Steuerman won more admiration for his prose. Writing in 2010, Lucian Boia noted that Rodion's Scrisori din Iași were "a veritable chronicle", "minutely researched and written with talent". Boia found the overall Germanophile bias of Scrisori to be palatable: "the impression they leave is that Iași was sharing in only too little measure the 'Ententist' pathos of Bucharest; an exaggeration of sorts, but also a fair amount of truth." An old adversary, Nicolae Iorga, was particularly impressed by Rodion's memoirs from the battlefield. These, Iorga wrote in 1934, are "deeply sincere and truly emotional" notes.

==Legacy==
According to the overall verdict of George Călinescu, Rodion and Giordano were "insignificant" contributors to Romanian literature, exclusively preoccupied with "the Semitic drama". In the same generation, Șerban Cioculescu reviewed most such socialist poets as "second-rate" and "faint". Such assessments were later issued by Michael Shafir, according to whom Rodion is "(justly) forgotten", and Cosașu, who calls him "obscure".

One to be influenced by Rodion was his own nephew Fondane: according to Ornea, it was Rodion and poet Iacob Ashel Groper who first got Fondane interested in Judaism as a distinct literary subject. Fondane is also believed to have chosen the title of his column in the Zionist journal Lumea Evree, Idei și oameni ("Ideas and People"), as a quote from and homage to Steuerman. In 1919, the same magazine hosted a philosemitic essay by Romanian cultural promoter Gala Galaction, which deplored the marginalization or persecution of Jewish writers, from Barbu Nemțeanu to Rodion. Excluding reprints in the various Romanian magazines, three posthumous selections of Rodion's work were published, as books, after the war: Frontul Roșu ("The Red Front", sonnets, 1920); Cartea Băiatului meu ("My Boy's Book", memoirs, 1924); Îndepărtări ("Detachments", essays, 1936).

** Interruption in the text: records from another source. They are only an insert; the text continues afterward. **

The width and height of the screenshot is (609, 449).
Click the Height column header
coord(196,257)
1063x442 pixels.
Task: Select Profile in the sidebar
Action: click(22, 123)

Rodion's political case resurfaced during polemics launched by the Romanian antisemites and the antisemitic fascists, down to the end of World War II. Poet and Premier Octavian Goga outlined his self-declared hatred for the Jews and call for discriminatory policies in his political tracts, but, unusually in this context, stated that he held no such grudge against either Rodion or Ronetti Roman. According to Radu Cosașu, Rodion's failure to integrate announced the similar drama of 1930s Jewish writer Mihail Sebastian, who wanted to be perceived as Romanian but was in return vilified by the far right. In 1941, the authoritarian regime of Ion Antonescu published a directory of Jewish Romanian authors, living or deceased, whose work was officially banned: Steuerman was included, under the erroneous spelling Steverman.

Although negative in substance, the brief profile published in George Călinescu's Istoria... (first edition 1941), alongside other portraits of Jewish literary men and women, is sometimes referred to as an act of defiance to Antonescu's cultural pronouncements. The goal of recovering Steuerman's contribution was consciously taken up by Jewish scholar and anarchist Eugen Relgis, who wrote about him in one of his own literary essays.